◆ Text section
● ● ● ● ●

Take Your Own Pilgrimage to India

Plan a bespoke spiritual journey with our Take Your Own Pilgrimage tours to India, designed to include visits to places and sites that are important to your faith and interests. Whether you’re seeking a plan to visit many religious sites or a tour for personal reflection, we create each pilgrimage to your specifications, ensuring a deeply personal experience. From arranging visits to sacred locations to providing expert guidance, our service supports you every step of the way. This custom approach allows you to explore India’s spiritual heritage on your terms, making your pilgrimage both meaningful and memorable.

1. Lead a Group

The first step is to get in touch with us, so we can discuss the main objective of your Pilgrimage trip to India: the focus and ethos of the tour, destinations and itinerary, tour length, group size, and budget.

A general proposal can then be created by our expert team who will also prepare a detailed itinerary and costing, and a draft tour leaflet for your approval. Once approved, the full tour itinerary and prices will be published on the Soul of India website and promoted.

As per legal requirements, and to be able to protect clients’ monies, bookings and deposit payments should go directly to Soul of India Tours, at which point we will issue an appropriate receipt for the payment and ATOL certificate to the clients. The tour leader will be notified each time a booking is received.

● ● ● ● ●

◆ Required tasks
A) On the pilgrimage tour page, where are the full tour itinerary and prices published once they are approved?
B) Write out the pilgrimage tour page from "Take Your Own Pilgrimage to India" to "size, and budget.".
C) Continue the page on pilgrimage tours to India from the point where it ends.
The data that comes next has nothing to do with the work here.

◆ Provided data

● ● ● ● ●

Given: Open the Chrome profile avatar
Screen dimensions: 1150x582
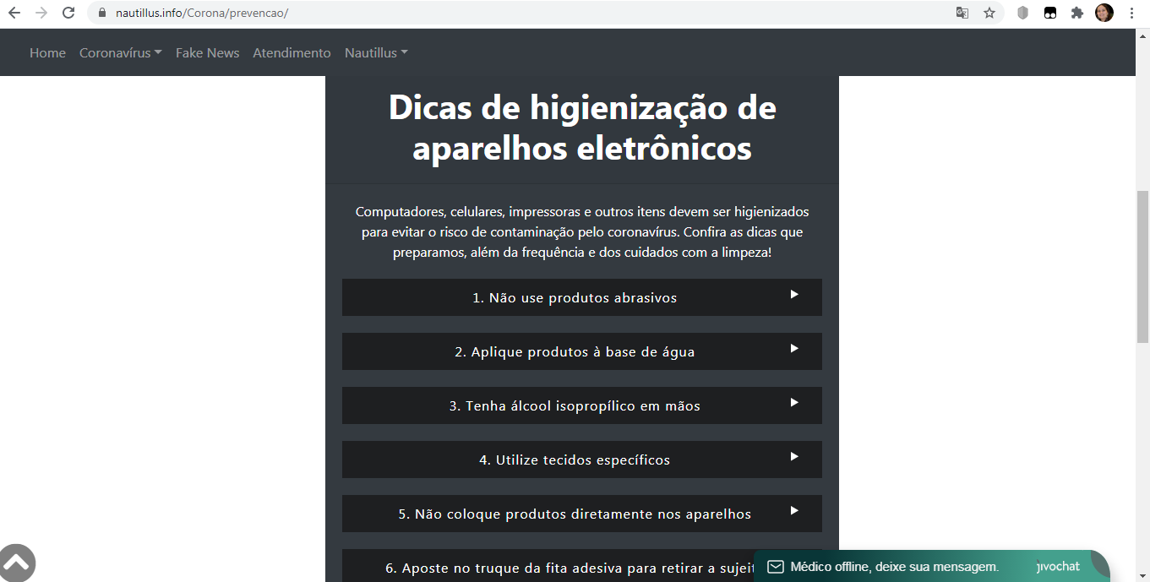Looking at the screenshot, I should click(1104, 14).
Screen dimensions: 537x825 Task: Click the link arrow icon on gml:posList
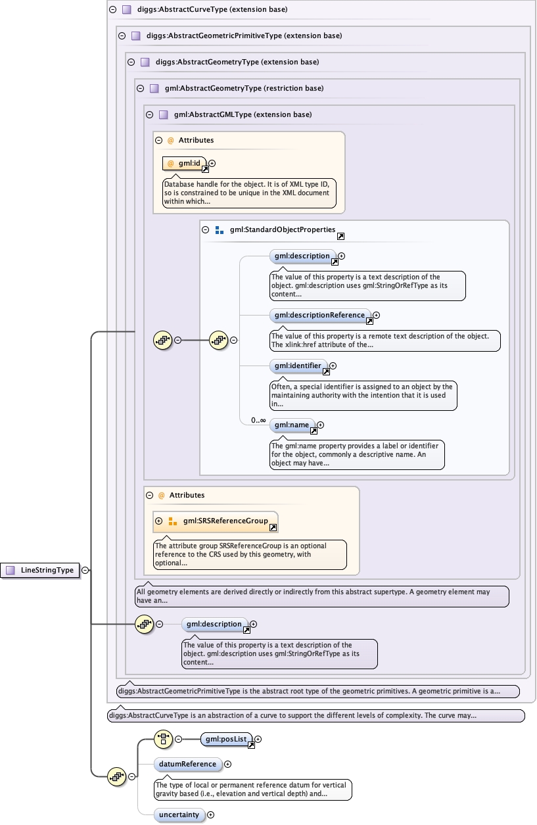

● ● ● ● ●

◆ Results for each task
A) On the Soul of India website.

B)
Take Your Own Pilgrimage to India

Plan a bespoke spiritual journey with our Take Your Own Pilgrimage tours to India, designed to include visits to places and sites that are important to your faith and interests. Whether you’re seeking a plan to visit many religious sites or a tour for personal reflection, we create each pilgrimage to your specifications, ensuring a deeply personal experience. From arranging visits to sacred locations to providing expert guidance, our service supports you every step of the way. This custom approach allows you to explore India’s spiritual heritage on your terms, making your pilgrimage both meaningful and memorable.

1. Lead a Group

The first step is to get in touch with us, so we can discuss the main objective of your Pilgrimage trip to India: the focus and ethos of the tour, destinations and itinerary, tour length, group size, and budget.

C)
1.1 Your Role in Promoting the Tour

While Soul of India markets and promotes all its tours through our website and database, we also expect tour leaders to assist in promoting by spreading the word among your own communities and contacts, to help us secure the minimum number of bookings for a tour to go ahead.

Soul of India Tours will provide leaflets and booking forms for the tour and will take care of all financial management and travel logistics.

The pricing of the tour will be structured in such a way that your place will be free, provided that the minimum number of participants is achieved. There is also a tour leader’s fee which will be discussed on a case-by-case basis.

1.2 Your Role in Leading the Tour

Your free place also allows you to act as tour leader when the group is in India (see 2, below). It is important to emphasise that you do not take on any legal responsibility by virtue of being the tour leader. Legal responsibility for the tour always remains with the tour operator. Your focus is on the successful management of the group, rather than on the travel.

What qualifications, therefore, are required in a group leader? The primary requirement is not necessarily a deep familiarity with India, although you will probably feel more comfortable with the role if you have visited the country before. The main requirements are that you should be confident and competent at handling the group and that you have sufficient understanding of the tradition(s) on which the tour is focused, to be able to create the right ethos, experience and open dialogue within the group. You should also have travelled sufficiently to appreciate the rigors and occasional exigencies of journeying outside the Western hemisphere.

1.3 A Briefing Day

It is recommended that the group get together for an introduction day about four to six weeks prior to departure for India. You should arrange a suitable location and facilities for your guests who will be joining your Pilgrimage to India. At the briefing day, participants can introduce themselves to each other, receive more detailed information about the trip itinerary and other aspects of the tour, and ask questions. A meet up prior to travelling together also provides an opportunity to finalise administrative questions over visas and passports.

1.4 What else can you expect from Soul of India Tours Ltd?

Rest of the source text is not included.